▸ WHAT IS EXPECTED:
Count the lines of the records below that contain the word "Select". Give only the number.

▸ RECORDED DATA:
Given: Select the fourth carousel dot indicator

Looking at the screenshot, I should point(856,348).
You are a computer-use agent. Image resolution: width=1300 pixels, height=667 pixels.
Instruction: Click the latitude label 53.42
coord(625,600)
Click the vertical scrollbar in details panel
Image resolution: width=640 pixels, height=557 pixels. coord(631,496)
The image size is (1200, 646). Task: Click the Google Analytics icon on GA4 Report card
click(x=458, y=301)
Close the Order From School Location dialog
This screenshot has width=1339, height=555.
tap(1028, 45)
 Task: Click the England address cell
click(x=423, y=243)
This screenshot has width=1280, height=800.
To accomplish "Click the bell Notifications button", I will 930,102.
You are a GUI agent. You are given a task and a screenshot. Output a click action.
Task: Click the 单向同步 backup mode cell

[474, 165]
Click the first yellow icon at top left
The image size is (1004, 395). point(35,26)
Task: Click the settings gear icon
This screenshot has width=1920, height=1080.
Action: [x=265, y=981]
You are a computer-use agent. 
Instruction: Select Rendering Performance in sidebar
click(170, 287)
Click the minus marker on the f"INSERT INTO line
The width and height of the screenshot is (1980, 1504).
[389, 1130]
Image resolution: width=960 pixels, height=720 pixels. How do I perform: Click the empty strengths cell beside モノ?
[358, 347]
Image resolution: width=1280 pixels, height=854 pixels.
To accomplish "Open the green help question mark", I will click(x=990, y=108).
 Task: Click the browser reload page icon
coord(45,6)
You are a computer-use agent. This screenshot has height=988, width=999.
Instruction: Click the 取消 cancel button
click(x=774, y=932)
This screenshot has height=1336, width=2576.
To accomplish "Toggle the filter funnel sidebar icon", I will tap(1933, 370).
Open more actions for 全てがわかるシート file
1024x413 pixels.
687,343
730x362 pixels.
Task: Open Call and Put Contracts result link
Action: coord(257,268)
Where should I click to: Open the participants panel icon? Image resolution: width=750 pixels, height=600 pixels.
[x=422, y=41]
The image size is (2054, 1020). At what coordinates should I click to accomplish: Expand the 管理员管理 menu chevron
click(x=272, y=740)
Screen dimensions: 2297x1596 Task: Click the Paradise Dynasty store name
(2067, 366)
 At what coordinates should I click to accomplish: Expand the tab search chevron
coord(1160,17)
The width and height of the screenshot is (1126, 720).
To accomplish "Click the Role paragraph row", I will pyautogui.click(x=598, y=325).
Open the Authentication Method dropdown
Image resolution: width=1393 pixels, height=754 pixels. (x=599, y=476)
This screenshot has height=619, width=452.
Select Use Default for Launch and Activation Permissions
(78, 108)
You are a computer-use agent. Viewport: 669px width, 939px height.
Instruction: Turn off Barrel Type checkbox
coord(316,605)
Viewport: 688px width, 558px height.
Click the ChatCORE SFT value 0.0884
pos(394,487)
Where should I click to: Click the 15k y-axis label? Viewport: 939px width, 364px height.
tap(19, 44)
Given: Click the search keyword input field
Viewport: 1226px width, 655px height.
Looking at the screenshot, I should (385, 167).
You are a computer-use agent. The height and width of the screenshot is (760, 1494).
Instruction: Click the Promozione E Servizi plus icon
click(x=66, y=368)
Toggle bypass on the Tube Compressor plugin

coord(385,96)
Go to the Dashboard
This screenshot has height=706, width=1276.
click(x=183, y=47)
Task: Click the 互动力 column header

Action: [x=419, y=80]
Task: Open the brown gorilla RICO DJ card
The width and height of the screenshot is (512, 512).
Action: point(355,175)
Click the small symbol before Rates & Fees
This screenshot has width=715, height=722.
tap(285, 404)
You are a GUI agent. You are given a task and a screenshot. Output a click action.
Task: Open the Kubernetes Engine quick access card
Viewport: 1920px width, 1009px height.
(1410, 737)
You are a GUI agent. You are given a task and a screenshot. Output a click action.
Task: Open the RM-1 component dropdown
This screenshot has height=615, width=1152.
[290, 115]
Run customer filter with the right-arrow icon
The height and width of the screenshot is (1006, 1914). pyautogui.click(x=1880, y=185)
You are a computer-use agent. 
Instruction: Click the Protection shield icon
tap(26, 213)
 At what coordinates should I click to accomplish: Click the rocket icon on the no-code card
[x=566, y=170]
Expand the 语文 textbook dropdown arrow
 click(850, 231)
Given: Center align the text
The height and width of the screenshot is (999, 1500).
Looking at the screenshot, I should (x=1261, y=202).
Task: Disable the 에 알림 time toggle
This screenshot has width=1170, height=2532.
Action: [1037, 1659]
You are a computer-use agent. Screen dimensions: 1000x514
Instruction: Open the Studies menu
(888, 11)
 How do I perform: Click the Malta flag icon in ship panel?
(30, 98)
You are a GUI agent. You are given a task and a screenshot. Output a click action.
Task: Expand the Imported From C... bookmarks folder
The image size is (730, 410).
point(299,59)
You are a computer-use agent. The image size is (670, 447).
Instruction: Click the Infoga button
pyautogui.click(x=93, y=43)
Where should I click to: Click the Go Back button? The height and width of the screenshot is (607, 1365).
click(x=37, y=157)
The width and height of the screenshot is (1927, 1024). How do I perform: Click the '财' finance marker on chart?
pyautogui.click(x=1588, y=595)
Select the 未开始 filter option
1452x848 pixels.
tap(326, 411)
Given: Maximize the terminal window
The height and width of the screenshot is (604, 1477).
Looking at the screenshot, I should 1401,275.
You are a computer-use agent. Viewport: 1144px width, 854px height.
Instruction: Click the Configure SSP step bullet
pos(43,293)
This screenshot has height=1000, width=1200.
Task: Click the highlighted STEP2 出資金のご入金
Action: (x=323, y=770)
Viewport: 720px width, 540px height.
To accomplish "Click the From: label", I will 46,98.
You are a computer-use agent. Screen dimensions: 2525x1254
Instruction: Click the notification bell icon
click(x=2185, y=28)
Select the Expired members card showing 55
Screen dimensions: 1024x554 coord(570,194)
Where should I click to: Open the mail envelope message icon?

▸ FINAL ANSWER:
5